Researchers Find Key to Muscle Regeneration

Earlier this year, researchers published findings showing that a nuclear receptor called REV-ERB is involved in lowering LDL cholesterol. They previously studied REV-ERB's role in regulating mammals' internal clocks. Now the researchers are uncovering REV-ERB's role in muscle regeneration. Skeletal muscle comprises 40 to 50 percent of our total body mass and is essential for postural support, locomotion and breathing. With a high capacity for regeneration, skeletal muscle normally maintains muscle mass and function in response to minor injuries and normal wear and tear without much trouble. When injuries are severe - with more than 20 percent loss of muscle mass - normal muscle regeneration often cannot keep pace with the regenerative demands. In this scenario, the loss of skeletal muscle mass can trigger widespread fibrosis and loss of muscle function.
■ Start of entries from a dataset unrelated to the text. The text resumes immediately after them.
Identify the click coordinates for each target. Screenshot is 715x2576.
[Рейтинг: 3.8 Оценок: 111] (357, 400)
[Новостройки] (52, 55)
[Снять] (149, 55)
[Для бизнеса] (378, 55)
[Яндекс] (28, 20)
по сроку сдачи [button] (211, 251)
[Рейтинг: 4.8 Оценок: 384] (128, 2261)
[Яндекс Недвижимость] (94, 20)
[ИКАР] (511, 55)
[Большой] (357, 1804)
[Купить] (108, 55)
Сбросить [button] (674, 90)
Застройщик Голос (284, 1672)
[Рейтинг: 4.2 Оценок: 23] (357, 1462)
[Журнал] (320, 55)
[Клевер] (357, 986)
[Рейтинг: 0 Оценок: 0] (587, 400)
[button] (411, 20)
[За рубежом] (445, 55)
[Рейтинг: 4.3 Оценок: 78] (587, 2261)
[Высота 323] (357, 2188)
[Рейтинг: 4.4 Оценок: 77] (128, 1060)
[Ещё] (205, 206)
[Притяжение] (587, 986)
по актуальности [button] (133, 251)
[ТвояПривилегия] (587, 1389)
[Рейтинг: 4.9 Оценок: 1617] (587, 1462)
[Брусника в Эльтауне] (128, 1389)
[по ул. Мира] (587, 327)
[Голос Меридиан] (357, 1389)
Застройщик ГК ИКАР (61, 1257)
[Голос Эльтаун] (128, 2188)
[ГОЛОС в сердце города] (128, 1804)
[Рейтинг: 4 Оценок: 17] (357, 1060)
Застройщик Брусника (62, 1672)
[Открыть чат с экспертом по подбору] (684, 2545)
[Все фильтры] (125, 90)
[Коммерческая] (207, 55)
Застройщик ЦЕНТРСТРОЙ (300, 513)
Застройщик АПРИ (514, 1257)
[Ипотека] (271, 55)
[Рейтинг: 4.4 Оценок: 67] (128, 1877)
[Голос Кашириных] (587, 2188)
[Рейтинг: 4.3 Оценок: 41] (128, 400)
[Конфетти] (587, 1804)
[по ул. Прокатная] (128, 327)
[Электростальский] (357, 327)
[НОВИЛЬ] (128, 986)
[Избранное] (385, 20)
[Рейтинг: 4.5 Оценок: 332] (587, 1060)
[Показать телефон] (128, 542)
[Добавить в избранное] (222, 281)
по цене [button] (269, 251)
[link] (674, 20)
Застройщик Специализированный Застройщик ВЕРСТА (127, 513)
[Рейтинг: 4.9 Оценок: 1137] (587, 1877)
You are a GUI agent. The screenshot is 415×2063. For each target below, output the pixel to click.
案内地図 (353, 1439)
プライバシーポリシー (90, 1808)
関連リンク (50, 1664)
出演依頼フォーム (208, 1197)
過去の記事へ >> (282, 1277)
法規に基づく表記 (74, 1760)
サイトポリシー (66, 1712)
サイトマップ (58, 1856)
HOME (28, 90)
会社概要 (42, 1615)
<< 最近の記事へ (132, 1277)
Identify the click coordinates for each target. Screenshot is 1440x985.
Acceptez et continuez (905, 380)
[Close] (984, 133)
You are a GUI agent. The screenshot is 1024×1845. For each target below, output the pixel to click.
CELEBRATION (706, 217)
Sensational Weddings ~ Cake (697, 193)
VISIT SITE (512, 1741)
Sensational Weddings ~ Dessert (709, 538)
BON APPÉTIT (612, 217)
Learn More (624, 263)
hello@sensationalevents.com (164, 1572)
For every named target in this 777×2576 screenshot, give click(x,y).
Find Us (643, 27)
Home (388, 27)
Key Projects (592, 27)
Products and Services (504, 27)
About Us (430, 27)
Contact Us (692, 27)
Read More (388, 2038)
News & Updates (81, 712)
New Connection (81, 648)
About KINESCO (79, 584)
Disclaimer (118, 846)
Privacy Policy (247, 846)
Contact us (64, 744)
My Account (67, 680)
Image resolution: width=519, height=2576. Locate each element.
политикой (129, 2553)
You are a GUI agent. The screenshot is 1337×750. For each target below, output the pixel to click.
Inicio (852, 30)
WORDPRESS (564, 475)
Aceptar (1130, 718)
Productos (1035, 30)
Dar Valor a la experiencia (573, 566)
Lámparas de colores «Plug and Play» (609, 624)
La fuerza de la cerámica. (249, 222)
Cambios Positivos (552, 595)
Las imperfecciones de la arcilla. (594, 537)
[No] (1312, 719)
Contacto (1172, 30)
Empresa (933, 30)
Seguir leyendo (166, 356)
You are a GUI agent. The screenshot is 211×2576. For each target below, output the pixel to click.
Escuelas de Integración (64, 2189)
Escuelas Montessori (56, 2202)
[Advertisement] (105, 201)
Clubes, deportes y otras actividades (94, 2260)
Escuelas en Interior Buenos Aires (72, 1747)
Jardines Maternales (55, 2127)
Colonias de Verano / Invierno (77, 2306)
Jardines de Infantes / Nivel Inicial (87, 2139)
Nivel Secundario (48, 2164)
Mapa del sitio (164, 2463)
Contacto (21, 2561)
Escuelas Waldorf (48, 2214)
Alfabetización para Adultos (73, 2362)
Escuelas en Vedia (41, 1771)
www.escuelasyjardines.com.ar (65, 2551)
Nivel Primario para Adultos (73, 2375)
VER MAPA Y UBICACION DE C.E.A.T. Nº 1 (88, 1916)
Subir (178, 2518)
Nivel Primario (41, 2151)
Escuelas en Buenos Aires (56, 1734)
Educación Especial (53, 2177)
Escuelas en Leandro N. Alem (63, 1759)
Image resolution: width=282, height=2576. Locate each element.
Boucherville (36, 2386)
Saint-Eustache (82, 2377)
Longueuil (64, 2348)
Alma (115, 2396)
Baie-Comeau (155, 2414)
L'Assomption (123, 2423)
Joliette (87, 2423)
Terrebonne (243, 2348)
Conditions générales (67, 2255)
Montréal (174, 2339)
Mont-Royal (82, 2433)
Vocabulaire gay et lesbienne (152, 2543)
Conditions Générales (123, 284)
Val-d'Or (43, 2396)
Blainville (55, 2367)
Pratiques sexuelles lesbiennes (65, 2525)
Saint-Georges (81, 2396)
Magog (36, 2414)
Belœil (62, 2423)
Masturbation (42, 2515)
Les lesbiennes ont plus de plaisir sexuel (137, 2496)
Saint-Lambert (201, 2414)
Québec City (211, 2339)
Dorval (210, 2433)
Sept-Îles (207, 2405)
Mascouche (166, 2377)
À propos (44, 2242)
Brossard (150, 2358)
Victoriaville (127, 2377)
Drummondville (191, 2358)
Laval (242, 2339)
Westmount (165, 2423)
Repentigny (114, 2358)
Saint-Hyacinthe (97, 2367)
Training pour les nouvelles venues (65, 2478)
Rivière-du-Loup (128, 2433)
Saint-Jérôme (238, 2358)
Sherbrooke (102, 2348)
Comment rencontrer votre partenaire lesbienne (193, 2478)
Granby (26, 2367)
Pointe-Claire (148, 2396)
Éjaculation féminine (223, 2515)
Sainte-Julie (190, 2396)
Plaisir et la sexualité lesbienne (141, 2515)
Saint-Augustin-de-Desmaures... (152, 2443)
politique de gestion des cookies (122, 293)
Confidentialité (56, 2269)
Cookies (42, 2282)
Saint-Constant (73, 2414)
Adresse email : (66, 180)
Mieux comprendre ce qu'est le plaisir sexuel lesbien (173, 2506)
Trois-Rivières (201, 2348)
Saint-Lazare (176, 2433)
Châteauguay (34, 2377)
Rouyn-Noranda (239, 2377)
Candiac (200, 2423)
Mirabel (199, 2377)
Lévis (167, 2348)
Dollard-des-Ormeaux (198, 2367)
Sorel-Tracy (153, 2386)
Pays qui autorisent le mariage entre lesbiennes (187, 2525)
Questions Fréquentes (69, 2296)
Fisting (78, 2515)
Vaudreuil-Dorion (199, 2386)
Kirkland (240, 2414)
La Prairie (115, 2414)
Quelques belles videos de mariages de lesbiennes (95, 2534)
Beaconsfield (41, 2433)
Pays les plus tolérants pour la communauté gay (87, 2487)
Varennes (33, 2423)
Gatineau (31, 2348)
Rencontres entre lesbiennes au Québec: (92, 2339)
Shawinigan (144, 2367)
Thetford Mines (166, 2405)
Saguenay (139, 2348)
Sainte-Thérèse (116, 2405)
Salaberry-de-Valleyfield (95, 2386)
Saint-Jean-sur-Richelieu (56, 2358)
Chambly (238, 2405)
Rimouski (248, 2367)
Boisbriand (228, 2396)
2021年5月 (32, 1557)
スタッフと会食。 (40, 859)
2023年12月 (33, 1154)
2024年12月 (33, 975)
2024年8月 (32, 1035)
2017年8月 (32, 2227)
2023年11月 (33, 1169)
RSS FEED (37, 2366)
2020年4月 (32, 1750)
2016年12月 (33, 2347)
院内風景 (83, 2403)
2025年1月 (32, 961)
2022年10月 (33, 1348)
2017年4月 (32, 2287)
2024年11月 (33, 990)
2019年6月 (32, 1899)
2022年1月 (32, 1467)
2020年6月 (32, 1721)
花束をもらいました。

"Identifying new means of accelerating muscle regeneration has proved a daunting challenge. Therefore understanding the underlying mechanisms that regulate muscle cell regeneration and coordinate regenerative repair could provide future therapeutic options for stymieing the loss of muscle function in the traumatically injured." A simplified version of muscle cells' life-cycle looks like this: muscle stem cells produce myoblasts that will either reproduce (proliferate) or form muscle tissue (differentiate). Successful regeneration of skeletal muscle after traumatic injury depends on the replenishment of muscle fibers through elevated myoblast proliferation and differentiation.

The research team identified a mechanism through which REV-ERB may regulate gene expression pre and post muscle differentiation. "We demonstrate that REV-ERB can stimulate muscle regeneration upon acute muscle injury in an animal model. Our findings reveal that REV-ERB may be a potent therapeutic target for the treatment of a myriad of muscular disorders."